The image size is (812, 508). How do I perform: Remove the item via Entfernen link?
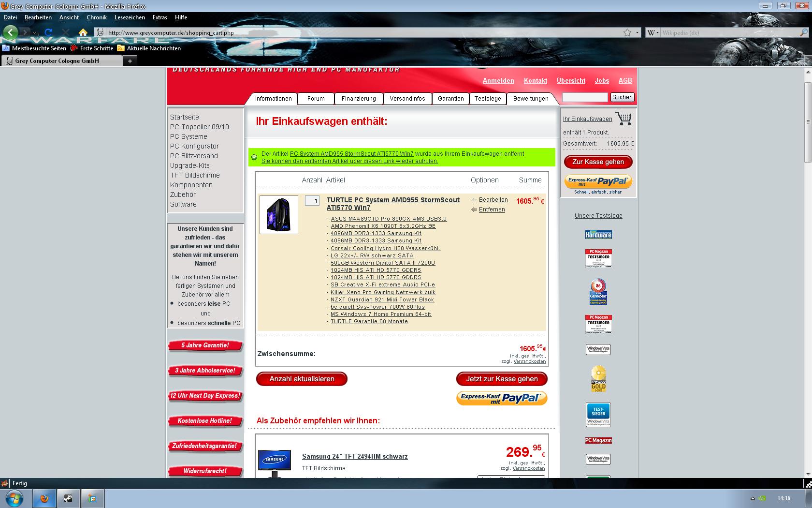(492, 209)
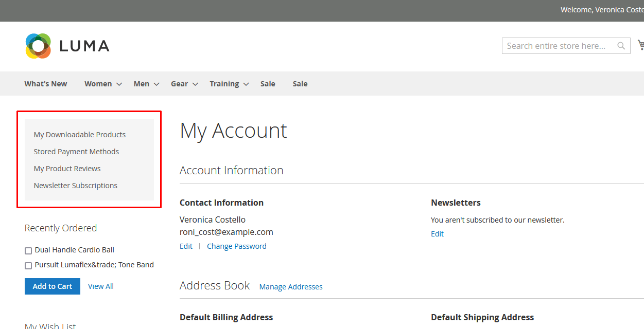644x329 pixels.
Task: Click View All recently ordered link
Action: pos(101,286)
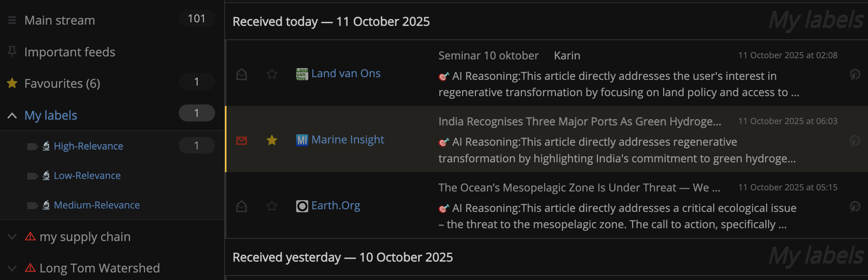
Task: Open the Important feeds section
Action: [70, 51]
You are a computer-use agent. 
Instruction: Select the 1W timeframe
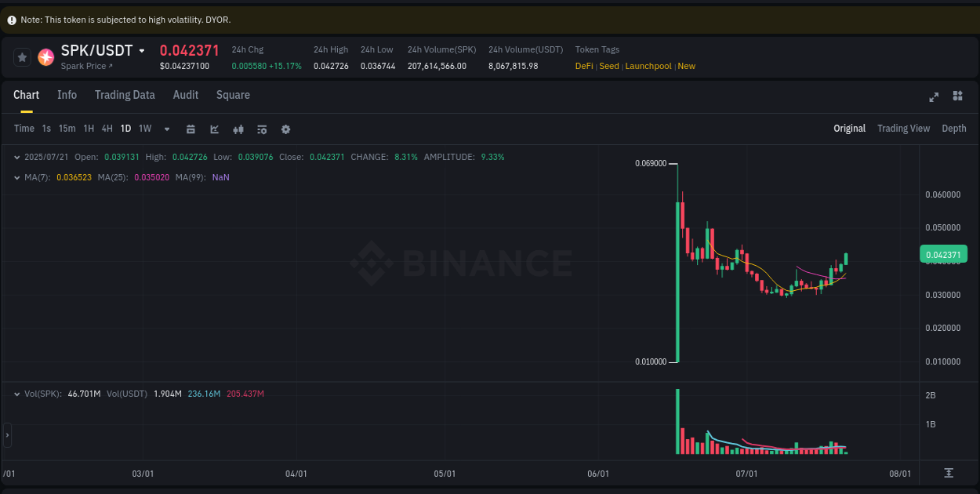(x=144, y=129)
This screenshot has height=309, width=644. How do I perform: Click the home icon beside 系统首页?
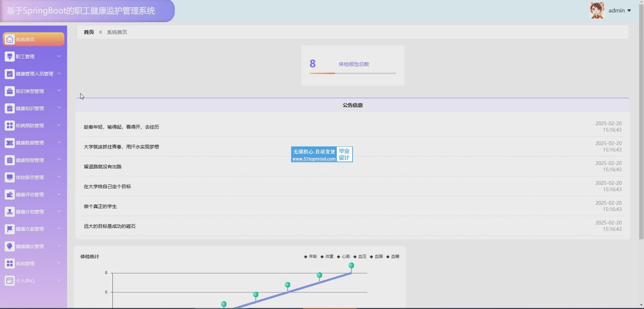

------------------------------------------------------------

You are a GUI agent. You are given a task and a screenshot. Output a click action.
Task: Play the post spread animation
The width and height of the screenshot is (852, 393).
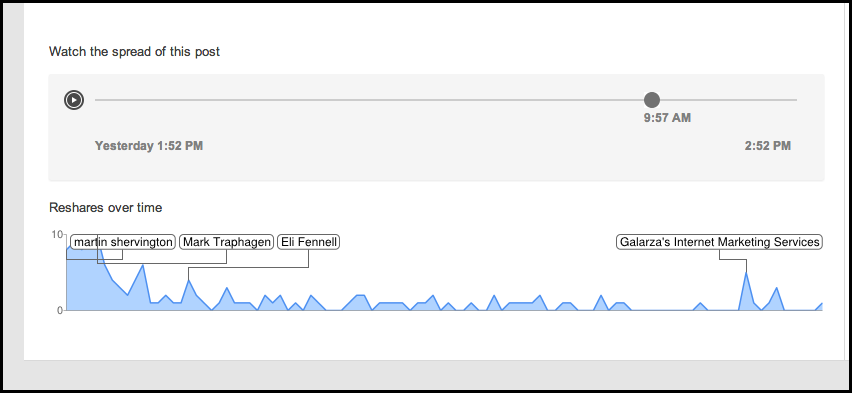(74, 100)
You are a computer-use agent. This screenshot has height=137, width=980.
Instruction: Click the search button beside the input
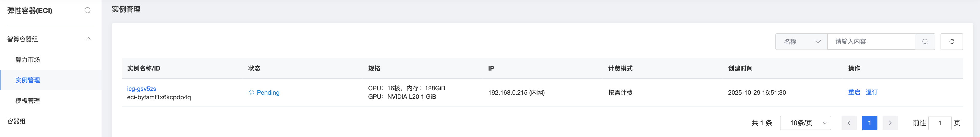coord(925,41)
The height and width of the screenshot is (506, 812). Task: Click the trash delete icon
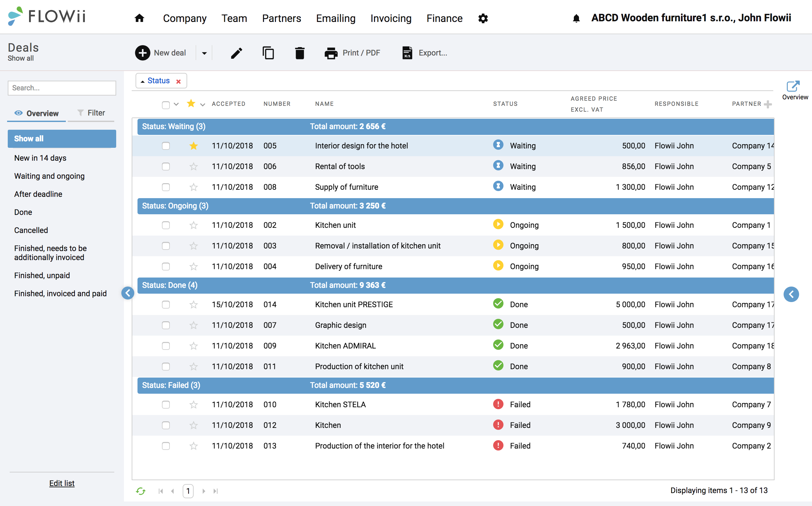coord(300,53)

------------------------------------------------------------

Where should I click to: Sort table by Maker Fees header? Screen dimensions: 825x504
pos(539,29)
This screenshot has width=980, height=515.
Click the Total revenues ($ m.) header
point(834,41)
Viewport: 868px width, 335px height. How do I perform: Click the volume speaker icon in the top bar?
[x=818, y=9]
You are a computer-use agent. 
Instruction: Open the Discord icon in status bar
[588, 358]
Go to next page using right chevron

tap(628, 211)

------------------------------------------------------------

▶ About this exercise
Using the listing above, reproduce word for word every line from the one containing "The image size" through the one containing "This screenshot has height=309, width=644.". Pictures must be left out.

▶ Problem solution
The image size is (812, 508). How do I perform: Remove the item via Entfernen link?
(492, 209)
644x329 pixels.
Task: Click View All recently ordered link
Action: pos(101,286)
Task: Open the Important feeds section
Action: [70, 51]
You are a computer-use agent. 
Instruction: Select the 1W timeframe
(x=144, y=129)
This screenshot has height=309, width=644. How do I perform: Click the home icon beside 系统首页?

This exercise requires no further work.